If Microsoft Corp. is suffering from battle fatigue, you wouldn't know it from company Chairman Bill Gates. Mr. Gates takes to the airwaves on April 6 in a 30-second TV spot, in the wake of a federal court judge's antitrust ruling on Monday, to remind the U.S. public that Microsoft's innovations are improving people's lives. The spot, titled "Innovation," was created in a hurry by McCann-Erickson/A&L, New York and San Francisco, Microsoft's agency of record, and will run for a week on all three major networks during national news broadcasts and in prime time. In the spot, Mr. Gates appears in a simple setting with computers, and speaks directly to TV viewers. He doesn't specifically address the ruling or Microsoft's plans to appeal. Instead, Mr. Gates notes that "25 years ago, my friends and I started with nothing but an idea - that we could harness the power of the PC to improve people's lives. Since then, it's become a tool that has transformed our economy and had a profound effect on how we live and how our children learn. Now our goal at Microsoft is to create the next generation of software, to keep innovating and improving what we can do for you. The best is yet to come."

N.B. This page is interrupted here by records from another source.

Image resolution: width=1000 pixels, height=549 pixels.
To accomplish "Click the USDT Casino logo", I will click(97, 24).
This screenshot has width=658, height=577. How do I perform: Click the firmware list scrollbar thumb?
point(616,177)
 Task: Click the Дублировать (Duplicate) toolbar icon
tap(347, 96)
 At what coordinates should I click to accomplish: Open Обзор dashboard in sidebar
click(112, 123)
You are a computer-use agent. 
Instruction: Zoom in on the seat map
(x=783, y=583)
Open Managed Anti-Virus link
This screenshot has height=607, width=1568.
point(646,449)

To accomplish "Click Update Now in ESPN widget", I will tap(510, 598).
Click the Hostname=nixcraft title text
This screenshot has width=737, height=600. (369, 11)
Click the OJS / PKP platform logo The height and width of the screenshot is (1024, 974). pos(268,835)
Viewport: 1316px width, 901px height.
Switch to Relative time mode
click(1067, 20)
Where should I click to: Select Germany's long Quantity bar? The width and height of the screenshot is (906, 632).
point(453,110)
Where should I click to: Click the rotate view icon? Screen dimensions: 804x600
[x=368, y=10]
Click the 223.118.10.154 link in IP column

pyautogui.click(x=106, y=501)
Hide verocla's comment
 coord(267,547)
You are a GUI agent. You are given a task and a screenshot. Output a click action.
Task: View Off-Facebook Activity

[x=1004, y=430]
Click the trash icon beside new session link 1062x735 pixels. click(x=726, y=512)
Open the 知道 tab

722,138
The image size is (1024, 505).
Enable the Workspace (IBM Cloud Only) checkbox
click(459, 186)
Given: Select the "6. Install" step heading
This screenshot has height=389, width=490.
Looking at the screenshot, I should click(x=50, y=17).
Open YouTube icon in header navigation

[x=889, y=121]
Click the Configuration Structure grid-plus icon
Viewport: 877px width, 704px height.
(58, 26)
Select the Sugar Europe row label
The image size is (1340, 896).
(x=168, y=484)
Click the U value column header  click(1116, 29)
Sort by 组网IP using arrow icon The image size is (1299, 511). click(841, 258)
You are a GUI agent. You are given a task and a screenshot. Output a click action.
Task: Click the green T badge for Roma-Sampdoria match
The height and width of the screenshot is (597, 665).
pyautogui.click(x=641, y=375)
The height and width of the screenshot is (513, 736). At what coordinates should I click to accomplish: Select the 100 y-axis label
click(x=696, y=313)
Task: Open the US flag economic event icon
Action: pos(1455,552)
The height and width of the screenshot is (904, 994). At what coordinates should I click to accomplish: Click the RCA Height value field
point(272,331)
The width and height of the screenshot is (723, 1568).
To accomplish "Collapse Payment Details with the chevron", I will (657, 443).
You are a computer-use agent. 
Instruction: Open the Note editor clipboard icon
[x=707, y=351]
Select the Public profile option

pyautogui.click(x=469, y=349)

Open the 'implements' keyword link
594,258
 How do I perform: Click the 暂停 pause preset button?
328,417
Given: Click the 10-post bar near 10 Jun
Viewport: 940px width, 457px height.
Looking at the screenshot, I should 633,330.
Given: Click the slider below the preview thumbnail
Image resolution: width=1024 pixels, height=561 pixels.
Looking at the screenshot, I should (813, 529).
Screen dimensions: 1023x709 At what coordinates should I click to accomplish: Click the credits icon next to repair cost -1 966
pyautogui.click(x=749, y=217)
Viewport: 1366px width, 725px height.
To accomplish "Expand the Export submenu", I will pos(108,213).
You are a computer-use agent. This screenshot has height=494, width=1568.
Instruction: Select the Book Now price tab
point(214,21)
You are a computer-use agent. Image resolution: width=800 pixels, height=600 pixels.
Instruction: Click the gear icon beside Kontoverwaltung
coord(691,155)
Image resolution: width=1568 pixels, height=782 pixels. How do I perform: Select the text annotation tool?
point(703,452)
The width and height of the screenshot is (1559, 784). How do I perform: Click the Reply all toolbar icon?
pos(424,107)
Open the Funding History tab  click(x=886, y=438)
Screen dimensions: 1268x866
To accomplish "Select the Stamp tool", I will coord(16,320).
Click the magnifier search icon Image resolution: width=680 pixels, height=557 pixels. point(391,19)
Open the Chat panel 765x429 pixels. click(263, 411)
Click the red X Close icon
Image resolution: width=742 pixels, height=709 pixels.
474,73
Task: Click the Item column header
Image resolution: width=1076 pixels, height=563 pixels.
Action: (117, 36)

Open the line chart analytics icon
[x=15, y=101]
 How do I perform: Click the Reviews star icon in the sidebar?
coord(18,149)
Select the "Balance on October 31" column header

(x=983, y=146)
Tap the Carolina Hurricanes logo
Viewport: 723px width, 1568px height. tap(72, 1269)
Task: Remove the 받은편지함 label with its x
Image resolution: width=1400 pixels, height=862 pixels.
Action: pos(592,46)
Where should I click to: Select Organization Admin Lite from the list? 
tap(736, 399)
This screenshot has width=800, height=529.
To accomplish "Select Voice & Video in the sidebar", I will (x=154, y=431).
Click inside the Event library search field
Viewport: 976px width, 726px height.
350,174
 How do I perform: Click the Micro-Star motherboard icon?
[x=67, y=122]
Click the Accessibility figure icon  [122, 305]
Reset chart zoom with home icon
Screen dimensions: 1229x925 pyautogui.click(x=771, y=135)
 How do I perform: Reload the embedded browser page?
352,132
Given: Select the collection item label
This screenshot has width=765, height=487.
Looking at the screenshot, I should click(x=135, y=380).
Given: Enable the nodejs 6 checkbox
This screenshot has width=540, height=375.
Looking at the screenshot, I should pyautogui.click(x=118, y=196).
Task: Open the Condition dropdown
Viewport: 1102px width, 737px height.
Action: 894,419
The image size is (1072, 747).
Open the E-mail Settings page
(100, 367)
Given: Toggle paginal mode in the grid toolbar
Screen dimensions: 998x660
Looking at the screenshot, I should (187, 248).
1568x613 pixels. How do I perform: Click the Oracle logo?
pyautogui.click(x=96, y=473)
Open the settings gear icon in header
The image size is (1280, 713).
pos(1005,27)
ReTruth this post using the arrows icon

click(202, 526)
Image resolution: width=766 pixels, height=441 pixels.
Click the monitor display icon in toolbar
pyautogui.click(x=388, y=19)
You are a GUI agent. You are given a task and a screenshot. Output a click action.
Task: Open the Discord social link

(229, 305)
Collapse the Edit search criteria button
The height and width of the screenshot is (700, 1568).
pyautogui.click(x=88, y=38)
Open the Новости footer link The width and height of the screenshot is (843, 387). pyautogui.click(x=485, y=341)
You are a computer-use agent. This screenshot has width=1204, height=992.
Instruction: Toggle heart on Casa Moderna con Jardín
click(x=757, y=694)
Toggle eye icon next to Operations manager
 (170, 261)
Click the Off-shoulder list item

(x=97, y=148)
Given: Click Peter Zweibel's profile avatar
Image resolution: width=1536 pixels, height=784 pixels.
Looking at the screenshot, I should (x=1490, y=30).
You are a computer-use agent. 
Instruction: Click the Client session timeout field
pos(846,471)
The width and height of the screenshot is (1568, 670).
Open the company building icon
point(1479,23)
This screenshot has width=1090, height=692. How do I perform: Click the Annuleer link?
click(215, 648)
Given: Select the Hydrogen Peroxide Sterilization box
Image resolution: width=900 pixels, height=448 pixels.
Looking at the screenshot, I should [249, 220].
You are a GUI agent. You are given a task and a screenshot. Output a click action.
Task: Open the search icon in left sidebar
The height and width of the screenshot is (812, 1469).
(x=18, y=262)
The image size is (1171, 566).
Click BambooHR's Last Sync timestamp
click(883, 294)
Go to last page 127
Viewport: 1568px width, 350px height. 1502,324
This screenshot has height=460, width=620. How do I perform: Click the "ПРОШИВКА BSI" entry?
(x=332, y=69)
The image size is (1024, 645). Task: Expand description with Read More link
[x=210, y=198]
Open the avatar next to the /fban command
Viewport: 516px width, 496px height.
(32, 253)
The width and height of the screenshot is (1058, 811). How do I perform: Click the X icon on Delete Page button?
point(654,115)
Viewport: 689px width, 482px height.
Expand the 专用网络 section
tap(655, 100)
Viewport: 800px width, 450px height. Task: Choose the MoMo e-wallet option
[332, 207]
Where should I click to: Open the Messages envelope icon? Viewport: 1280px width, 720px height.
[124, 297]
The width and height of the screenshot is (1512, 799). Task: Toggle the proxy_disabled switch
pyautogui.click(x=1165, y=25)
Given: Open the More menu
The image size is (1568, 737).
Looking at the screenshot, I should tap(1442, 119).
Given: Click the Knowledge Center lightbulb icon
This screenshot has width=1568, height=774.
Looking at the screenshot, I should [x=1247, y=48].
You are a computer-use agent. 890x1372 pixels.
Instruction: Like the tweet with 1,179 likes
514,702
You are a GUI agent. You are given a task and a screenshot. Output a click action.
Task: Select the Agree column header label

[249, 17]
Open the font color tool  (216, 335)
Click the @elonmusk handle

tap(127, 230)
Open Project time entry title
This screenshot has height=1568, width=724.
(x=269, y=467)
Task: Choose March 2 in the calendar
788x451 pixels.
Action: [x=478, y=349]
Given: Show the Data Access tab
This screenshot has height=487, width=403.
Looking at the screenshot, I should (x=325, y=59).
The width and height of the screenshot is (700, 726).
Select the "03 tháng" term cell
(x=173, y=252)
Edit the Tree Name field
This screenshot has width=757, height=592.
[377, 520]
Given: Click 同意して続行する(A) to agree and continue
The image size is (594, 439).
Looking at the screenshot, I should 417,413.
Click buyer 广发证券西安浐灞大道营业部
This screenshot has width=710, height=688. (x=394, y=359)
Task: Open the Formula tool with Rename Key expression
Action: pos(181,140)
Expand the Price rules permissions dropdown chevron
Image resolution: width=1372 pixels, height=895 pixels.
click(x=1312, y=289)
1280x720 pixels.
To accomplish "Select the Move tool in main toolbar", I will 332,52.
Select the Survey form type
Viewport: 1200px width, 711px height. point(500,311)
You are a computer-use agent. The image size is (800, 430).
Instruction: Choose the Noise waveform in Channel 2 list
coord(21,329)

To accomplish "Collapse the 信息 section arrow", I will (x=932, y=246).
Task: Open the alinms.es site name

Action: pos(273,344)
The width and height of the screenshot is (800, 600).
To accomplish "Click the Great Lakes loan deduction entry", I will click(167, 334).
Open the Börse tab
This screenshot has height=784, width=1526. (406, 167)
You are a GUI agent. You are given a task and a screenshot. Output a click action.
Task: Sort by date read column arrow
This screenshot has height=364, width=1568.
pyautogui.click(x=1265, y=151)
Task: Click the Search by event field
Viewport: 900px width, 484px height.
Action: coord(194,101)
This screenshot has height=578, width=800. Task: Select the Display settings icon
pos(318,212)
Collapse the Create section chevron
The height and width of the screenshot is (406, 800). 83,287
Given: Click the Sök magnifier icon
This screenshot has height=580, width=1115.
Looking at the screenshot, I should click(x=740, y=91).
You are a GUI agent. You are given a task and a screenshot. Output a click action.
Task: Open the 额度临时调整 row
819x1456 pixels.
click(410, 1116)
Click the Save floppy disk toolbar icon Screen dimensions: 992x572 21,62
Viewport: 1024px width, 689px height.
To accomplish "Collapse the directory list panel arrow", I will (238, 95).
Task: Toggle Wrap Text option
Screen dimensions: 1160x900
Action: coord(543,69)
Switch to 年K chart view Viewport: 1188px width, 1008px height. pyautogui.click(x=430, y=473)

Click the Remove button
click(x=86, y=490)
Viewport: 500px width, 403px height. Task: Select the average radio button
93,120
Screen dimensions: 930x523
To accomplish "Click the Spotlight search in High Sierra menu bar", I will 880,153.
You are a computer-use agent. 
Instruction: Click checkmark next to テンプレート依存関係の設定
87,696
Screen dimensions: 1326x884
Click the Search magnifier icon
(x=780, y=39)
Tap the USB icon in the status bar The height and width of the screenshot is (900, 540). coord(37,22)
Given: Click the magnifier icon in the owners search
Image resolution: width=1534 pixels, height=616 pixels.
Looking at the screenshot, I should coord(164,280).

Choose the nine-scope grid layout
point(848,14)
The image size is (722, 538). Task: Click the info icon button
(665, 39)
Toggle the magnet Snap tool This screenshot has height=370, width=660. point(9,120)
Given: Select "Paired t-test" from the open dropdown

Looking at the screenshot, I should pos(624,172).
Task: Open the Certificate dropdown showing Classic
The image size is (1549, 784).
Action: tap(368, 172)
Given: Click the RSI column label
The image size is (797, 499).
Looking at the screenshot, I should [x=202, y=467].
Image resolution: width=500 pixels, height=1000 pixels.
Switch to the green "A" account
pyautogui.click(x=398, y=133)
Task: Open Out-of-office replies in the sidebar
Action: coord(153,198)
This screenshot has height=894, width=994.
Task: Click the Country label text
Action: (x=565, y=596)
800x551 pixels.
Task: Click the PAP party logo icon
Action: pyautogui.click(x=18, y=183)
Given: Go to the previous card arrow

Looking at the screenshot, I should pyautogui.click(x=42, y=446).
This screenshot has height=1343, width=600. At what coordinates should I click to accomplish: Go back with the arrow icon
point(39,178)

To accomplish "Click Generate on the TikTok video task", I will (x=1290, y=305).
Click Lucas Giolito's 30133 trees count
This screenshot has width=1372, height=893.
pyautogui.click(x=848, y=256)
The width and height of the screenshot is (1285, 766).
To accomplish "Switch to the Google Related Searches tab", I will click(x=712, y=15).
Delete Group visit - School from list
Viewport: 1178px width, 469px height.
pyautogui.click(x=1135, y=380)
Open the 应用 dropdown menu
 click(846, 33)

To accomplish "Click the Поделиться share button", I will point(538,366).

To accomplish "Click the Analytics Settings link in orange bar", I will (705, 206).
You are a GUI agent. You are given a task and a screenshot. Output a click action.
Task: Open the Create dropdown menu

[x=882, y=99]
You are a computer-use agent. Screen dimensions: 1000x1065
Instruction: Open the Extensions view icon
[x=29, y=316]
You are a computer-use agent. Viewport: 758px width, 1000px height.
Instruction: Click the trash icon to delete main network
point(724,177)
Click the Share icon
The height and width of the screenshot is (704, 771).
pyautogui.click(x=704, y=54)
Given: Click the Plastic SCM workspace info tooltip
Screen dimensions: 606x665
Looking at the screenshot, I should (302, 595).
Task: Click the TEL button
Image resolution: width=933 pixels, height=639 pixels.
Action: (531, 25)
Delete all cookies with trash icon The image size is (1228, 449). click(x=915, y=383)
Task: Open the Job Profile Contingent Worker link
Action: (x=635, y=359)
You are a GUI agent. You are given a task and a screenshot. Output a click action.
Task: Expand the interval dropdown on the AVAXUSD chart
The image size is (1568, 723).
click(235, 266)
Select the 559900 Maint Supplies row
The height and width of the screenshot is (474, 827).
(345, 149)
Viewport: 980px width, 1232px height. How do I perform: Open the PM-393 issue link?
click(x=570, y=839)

"Given all the recent coverage of the company, we wanted to talk directly to our customers and demonstrate that Microsoft is focused on innovation and building great products," said Mark Murray, Microsoft's public affairs director. "There's no better person in the world to talk about innovation than Bill Gates, so we thought given the issues in the news, it was a great time to talk to the American people directly."
In addition, print ads have appeared in The New York Times, USA Today, The Wall Street Journal and other key newspapers as an open letter to Microsoft's customers and partners from Mr. Gates and CEO Steve Ballmer.
Corporate brand advertising executives said no changes in the company's brand and image advertising strategy are afoot. "From a corporate image TV standpoint, we feel the direction we've been taking is appropriate," said John Carter, director of corporate advertising. "The overall direction of corporate advertising is unchanged," Mr. Carter said, adding that the Gates spot is "very complementary" to image advertising currently running.